Solar Seven Sue China over Trade Violations

U.S. manufacturers object to low prices charged for imported photovoltaic panels

2 min read
Solar Seven Sue China over Trade Violations

Today, Oct. 19, seven U.S. makers of PV panels filed a complaint with the government against China, asserting that its manufacturers have been selling their product in the United States for less than half its manufacturing cost. They are demanding that the U.S. government impose tariffs on Chinese photovoltaic imports of at least 100 percent. Under U.S. trade rules, the Commerce Department is required to respond.

The complaint is long overdue. Though its effect if successful--which is far from assured--would be to drive up solar prices in the United States, Chinese PV manufacturers have been dipping doubly, collecting generous subsidies both from their own government and from the countries where they sell their product.

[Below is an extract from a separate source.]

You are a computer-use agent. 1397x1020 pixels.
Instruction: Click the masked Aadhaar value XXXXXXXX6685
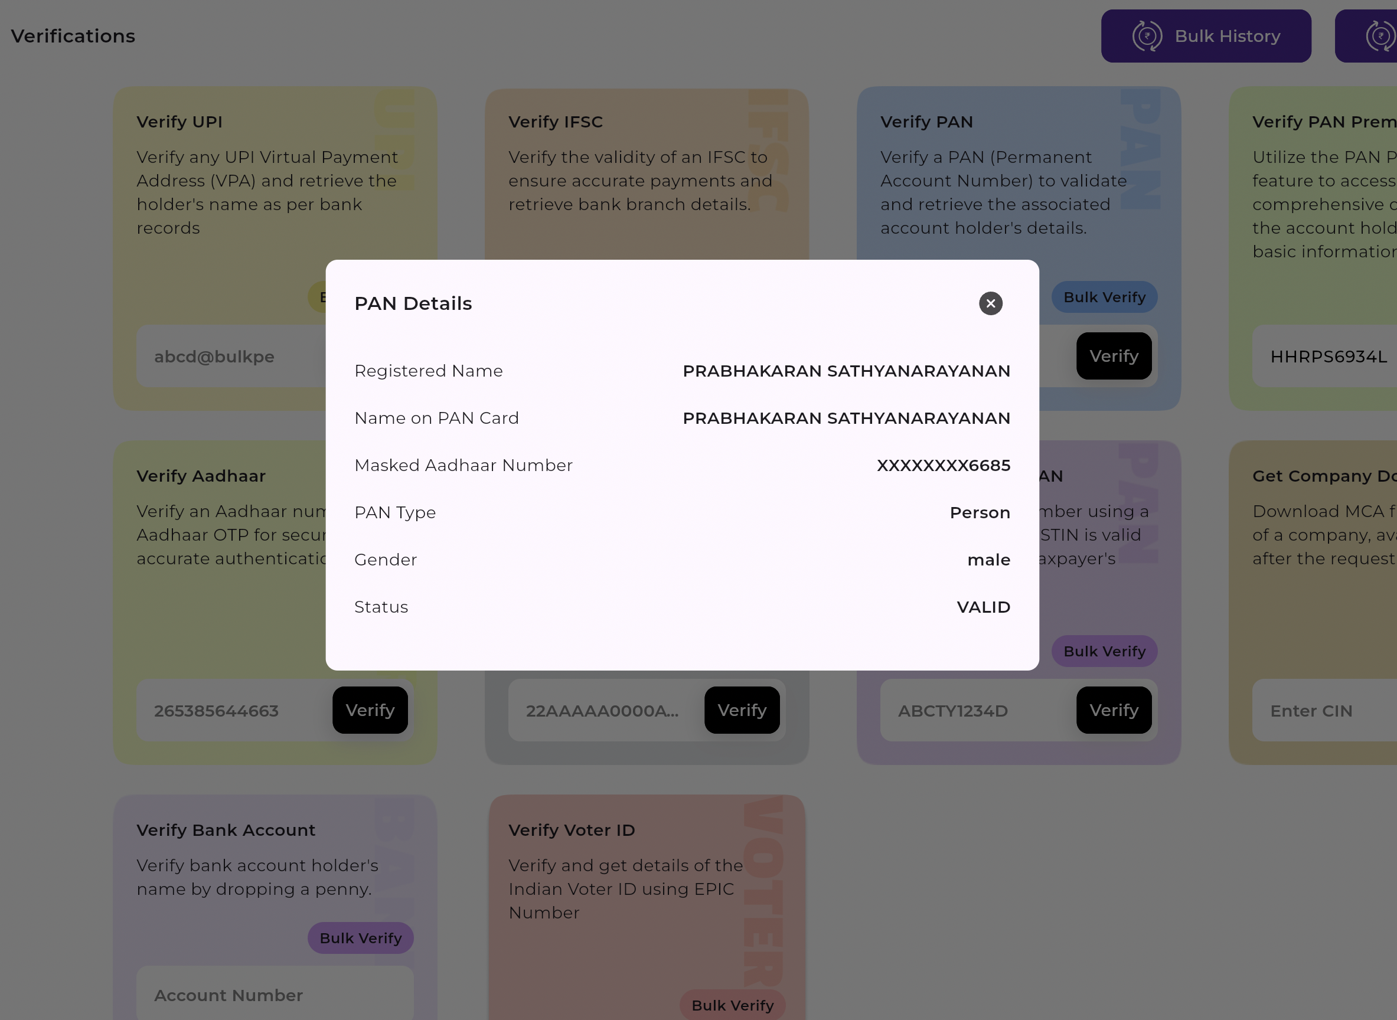click(943, 465)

According to a fine analytic report in today's New York Times, China accounts for three quarters of world PV production and exports 95 percent of it, much of it to the United States. Its low-cost exports have driven the cost of installing PV capacity to as low as $1.20 per Watt, according to the Times, contributing to the recent failure of three U.S. companies, layoffs and cutbacks at others, and difficulties for all makers of closely competing green technology.

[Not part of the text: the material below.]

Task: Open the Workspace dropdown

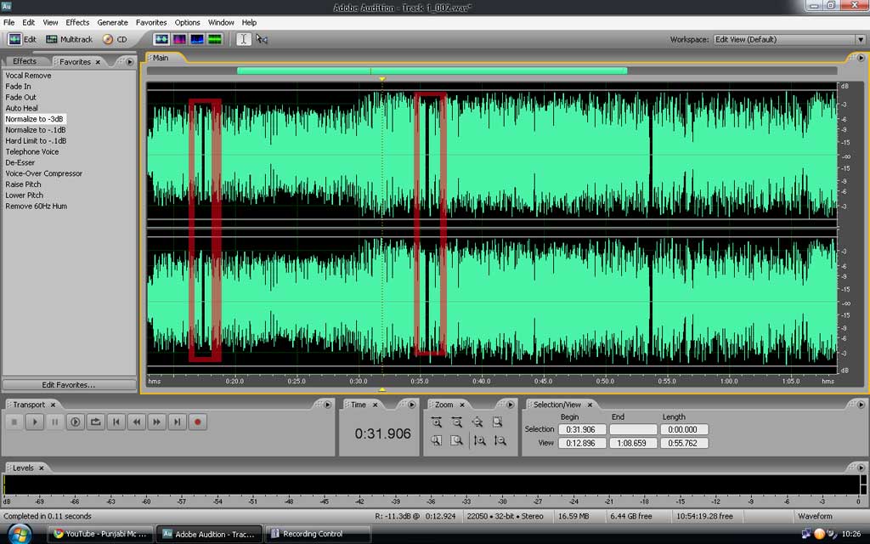Action: coord(860,39)
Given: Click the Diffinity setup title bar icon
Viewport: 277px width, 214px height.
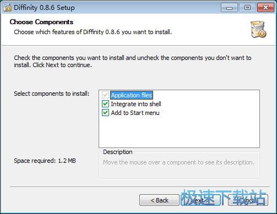Looking at the screenshot, I should (7, 8).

The complaint filed today was led by Solar World Industries America, the U.S. subsidiary of a leading German PV manufacturer. (The homepage of Germany's Solar World has Larry Hagman, of "Dallas" fame, inviting his German fans to uncouple from the grid by becoming self-producers of energy.)  China's aggressive entry into the world solar market has probably caused even more distress in Germany than in the United States: The Federal Republic's solar subsidies have been especially generous, and initially, its companies were leading the way in photovoltaics. Yet there has been little support in Germany for pursuing trade complaints against China because the Federal Republic is so very trade-dependent.

The European trade association Eurosolar has advocated addressing the China threat by tightening environmental and production quality standards, as written into member countries' feed-in tariff laws. The European business press and business lobbies, alternatively, have proposed slashing back the feed-in tariffs, which they see as too generous to begin with.

The U.S. Solar Energy Industries Association filed a statement on the impending solar seven trade complaint that can be characterized as balanced or just wishy-washy. Without either supporting or opposing the complaint, the association said the industry as a whole benefited from open and fair trade.

The reason it will be difficult for the solar seven to have success with their complaint is that the United States, like a great many other industrial countries, also subsidizes solar manufacturing. Though its subsidies are less numerous and comprehensive than China's, and though China has not always reciprocated by paying out subsidies to foreign manufacturers exporting green technology to the People's Republic, the ubiquity of subsidies makes such complaints a legal quagmire.

Ultimately, the problem of Chinese double dipping will not be resolved without aggressive diplomacy at the highest levels.